Well – I guess I should start out by saying, why did I even want it? At the time, I thought “This should be almost identical to my Matrix 1000, but with better controls.” And, in one way it is. It has similar (or identical?) voice chips. I have compared them and found that the oscillators do in fact sound pretty similar. I remember being surprised by that. However, there did seem to be some weight or ‘body’ to the sound of the Matrix 1000.

Oscillator Bleed

So what was wrong with the REV2? Why did I part ways with it? I think it began when I started hearing this buzzing sound. The oscillators bleed through the filter (even when fully closed). It is very hard not to hear it when headphones are used. Below is a visual of how bad the bleed is. On the left is what you might see when you close the filter completely and play some notes. On the right is what the noise floor would be in that example without playing any notes. Do other synths have bleeding like this? Absolutely. I have heard it both on my Chroma Polaris and Matrix 1000. When I tried to understand how bad it was on the REV2 versus the Matrix 1000, I had calculated something like a signal to bleed ratio on the REV2 and Matrix 1000 and found a 7:1 versus a 20:1 respectively, meaning that the Matrix 1000 was around 2-3X quieter with oscillator bleed at a given volume compared to the REV2. DSI/Sequential maintained that this was completely normal behavior, that I needed to turn the master volume on my REV2 to 100% and set the gain on my mixer to minimum. This is something I usually need to do with all DSI/Sequential synths for some reason, but never have to think much about with other gear. When I showed DSI the below image and asked if it’s truly possible that this is normal behavior, they never replied to me. Well, anyway, that specific unit of mine was traded for a Chroma Polaris – in what I can consider a trade of curses.
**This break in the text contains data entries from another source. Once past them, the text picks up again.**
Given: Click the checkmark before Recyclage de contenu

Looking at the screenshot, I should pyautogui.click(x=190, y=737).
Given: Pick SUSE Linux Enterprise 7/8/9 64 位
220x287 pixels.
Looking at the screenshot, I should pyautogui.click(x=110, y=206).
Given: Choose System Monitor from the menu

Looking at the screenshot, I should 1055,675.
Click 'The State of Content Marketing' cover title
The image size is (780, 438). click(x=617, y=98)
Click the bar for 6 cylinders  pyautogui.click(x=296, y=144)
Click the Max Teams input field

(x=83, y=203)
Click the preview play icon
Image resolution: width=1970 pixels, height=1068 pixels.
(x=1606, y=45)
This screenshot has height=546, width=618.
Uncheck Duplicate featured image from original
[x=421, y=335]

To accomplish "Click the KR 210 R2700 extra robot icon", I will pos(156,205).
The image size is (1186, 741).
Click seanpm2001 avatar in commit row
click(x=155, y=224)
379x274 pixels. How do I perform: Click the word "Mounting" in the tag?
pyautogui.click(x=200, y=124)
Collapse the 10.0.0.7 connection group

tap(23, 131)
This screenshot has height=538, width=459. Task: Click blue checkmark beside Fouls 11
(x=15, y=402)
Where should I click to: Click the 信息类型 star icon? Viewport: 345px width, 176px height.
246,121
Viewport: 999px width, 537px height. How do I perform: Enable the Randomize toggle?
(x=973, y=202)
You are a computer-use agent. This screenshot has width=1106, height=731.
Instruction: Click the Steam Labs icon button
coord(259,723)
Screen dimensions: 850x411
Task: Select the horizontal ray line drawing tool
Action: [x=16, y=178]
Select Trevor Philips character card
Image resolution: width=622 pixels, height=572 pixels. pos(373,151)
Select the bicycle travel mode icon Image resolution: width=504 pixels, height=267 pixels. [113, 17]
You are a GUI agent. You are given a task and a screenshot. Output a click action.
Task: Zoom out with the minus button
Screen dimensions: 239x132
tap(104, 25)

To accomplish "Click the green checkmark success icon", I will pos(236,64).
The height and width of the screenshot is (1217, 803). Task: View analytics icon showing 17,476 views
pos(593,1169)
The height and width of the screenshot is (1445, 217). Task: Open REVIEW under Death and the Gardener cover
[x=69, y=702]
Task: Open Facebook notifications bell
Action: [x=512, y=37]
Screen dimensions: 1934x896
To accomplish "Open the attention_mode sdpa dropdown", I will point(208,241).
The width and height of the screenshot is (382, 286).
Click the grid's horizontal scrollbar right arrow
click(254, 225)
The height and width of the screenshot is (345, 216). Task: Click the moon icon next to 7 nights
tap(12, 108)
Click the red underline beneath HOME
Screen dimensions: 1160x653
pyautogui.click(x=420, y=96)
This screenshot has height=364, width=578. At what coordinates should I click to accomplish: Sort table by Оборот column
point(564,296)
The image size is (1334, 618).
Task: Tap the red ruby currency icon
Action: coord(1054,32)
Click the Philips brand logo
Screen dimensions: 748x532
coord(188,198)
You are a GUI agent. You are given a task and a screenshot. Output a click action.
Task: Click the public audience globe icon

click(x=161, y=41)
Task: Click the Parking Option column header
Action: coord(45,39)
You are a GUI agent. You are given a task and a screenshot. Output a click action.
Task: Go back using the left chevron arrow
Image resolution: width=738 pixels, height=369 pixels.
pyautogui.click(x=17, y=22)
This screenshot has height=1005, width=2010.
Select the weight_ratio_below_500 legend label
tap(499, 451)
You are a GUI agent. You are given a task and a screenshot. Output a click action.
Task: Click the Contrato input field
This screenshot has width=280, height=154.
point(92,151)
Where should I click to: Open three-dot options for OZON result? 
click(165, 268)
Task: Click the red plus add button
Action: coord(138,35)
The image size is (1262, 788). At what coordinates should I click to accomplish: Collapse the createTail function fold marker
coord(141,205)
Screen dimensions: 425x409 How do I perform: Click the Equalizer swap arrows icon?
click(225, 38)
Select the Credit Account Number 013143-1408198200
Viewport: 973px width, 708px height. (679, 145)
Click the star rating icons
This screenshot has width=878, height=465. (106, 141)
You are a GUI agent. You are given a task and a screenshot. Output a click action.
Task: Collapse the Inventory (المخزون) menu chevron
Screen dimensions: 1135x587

Figure: Oscillator bleed when playing notes (Left Panel) and when no notes are playing (Right Panel).

The overall sound of the REV2

After selling the REV2, I didn’t really look back. Although any time one was listed I thought about buying it again, especially after having access to other DSI/Sequential synths. After the REV2 Desktop, I bought a Prophet 12, Prophet 10, then later a Poly Evolver. All of these sounded really good and I thought maybe I was wrong about the REV2. After all, I made one of the best sounding pad patches I’ve ever come up with on the REV2 (Youtube link below).

I have tried replicating that first sound on pretty much every synthesizer I’ve had since and just nothing did that sound much justice. I have even since purchased a Prophet 08 and guess what, I still can’t get that sound on it because part of the reason the REV2 sounds the way it does is due to the effects that I had used onboard (BBD delay) that was being modulated by the LFO, which the P08 doesn’t have. Oh well.

Thankfully, this year (2023), I was able to do a short-term trade – their REV2 keyboard for my Chroma Polaris. I loaded that sound up and tried to do something similar with the Prophet 12, which sounds similar, but again, isn’t perfect.

Comparisons and notable things

But now that I have the REV2 in my hands again – and having 4 years more experience, I can provide some extra thoughts on the overall experience, especially compared to the Prophet 12. First, I remember when I had the REV2 desktop and was blown away by how simple it was to interact with things. You just have to hold a button and twist a knob to link an LFO to a parameter. It was really awesome and something I missed once I sold it. I didn’t realize just how much better the UI/UX was on the Prophet 12.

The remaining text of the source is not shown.